The UK government has opened its call for evidence over the use of ‘randomised monetisation mechanics’ aka loot boxes in videogames.
The call is asking for input and feedback from gamers (and their parents/guardians), developers, industry, and academia over concerns that the use of loot boxes are harmful and should be subject to restrictions under the Gambling Act.
The consultation is calling for both positive and negative experiences of loot boxes and other randomised monetisation in video games.
The Department for Culture, Media & Sport has already carried out extensive research into the use of lootboxes and similar mechanics in a gaming context.
Towards the end of 2019, the committee concluded that loot boxes are harmful, particularly to children, a conclusion supported by the NHS’ mental health director and UK Children’s Commissioner.
The committee recommended that games containing lootboxes should not be sold to children.

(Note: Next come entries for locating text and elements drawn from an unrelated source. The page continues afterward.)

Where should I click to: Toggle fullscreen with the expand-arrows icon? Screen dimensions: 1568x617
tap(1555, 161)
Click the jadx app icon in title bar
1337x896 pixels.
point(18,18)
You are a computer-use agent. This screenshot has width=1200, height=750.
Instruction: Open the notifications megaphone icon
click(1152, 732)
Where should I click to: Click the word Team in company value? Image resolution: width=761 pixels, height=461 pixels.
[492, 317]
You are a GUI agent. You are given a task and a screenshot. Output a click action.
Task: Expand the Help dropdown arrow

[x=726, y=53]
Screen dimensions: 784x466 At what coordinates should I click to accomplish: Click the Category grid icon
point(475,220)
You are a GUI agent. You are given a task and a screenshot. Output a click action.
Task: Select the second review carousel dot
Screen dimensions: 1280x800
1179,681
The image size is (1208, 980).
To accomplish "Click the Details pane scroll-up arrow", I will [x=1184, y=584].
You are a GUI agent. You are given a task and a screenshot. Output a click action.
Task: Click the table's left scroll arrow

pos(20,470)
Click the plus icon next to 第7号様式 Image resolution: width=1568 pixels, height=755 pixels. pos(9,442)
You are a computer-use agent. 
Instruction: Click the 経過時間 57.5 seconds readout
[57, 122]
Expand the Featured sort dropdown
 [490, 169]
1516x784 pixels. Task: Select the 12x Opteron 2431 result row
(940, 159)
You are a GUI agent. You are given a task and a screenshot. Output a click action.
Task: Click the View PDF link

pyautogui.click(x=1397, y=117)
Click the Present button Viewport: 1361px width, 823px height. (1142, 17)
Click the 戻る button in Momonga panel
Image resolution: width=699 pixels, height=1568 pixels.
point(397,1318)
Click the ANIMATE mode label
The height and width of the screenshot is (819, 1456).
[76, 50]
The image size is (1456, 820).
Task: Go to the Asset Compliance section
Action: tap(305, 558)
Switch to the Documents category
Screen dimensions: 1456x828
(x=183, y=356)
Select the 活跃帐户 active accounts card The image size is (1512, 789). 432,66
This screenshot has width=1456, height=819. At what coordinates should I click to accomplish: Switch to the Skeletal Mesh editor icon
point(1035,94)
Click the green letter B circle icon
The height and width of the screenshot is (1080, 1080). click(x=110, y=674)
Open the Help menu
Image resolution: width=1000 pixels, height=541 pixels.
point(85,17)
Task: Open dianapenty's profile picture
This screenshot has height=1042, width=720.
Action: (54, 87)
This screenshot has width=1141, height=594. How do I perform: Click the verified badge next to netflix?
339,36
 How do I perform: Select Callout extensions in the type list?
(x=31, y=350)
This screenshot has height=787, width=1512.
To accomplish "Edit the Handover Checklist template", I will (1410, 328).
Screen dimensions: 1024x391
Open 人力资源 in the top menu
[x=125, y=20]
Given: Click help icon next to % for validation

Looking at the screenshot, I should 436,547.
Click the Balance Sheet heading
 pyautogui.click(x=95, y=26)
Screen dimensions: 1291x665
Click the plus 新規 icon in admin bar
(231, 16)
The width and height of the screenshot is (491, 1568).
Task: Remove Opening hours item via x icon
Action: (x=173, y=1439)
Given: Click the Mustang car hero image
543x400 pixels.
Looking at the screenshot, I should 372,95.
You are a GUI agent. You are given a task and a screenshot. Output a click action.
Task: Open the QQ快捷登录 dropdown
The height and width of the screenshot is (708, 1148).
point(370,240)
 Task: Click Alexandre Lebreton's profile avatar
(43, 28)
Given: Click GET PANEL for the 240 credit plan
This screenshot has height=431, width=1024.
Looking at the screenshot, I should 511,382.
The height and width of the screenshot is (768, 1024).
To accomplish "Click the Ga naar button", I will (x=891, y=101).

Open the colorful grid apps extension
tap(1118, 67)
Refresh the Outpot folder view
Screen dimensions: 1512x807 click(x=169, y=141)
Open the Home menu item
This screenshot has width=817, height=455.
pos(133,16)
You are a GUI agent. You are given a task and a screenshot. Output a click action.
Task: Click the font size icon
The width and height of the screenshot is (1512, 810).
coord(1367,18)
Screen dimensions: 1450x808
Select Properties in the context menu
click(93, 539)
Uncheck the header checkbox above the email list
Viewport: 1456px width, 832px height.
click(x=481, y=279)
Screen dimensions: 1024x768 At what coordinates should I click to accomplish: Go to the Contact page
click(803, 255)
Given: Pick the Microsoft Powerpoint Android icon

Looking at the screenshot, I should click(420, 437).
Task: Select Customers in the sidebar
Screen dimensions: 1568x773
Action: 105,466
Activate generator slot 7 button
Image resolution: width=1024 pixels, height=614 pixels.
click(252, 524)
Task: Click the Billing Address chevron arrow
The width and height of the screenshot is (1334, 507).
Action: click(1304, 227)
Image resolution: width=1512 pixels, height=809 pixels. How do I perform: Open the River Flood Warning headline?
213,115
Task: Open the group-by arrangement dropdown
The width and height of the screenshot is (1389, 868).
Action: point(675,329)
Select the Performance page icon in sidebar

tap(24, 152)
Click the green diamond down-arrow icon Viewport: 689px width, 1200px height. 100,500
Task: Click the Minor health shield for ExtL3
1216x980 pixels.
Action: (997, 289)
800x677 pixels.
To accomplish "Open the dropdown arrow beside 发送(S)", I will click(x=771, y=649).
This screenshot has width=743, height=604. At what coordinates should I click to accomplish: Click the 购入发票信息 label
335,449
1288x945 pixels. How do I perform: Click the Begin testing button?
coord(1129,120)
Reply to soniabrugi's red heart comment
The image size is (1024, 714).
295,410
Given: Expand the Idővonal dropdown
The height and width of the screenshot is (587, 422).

This conclusion was supported by the House of Lords gambling committee in July 2020.
While industry representatives have engaged with the government in the recent past, the results were not exactly positive.
So this is an opportunity for the industry to take some sort of responsibility and act in the best interests of both the games sector and vulnerable players.
Caroline Dinenage, Minister for Digital and Culture told GamesIndustry.biz:
Our valued video game industry is making good progress developing safer environments for our children to play in, such as parental controls that can be set to schedule and limit playtime.
But we’ve listened to parents’ concerns about loot boxes and it’s right that we fully examine and understand any evidence of the harm or links to problem gambling they can cause, so we can decide if action is needed.
The deadline for submissions is November 22, 2020. The submission form, along with more information on the call can be found on the government’s website.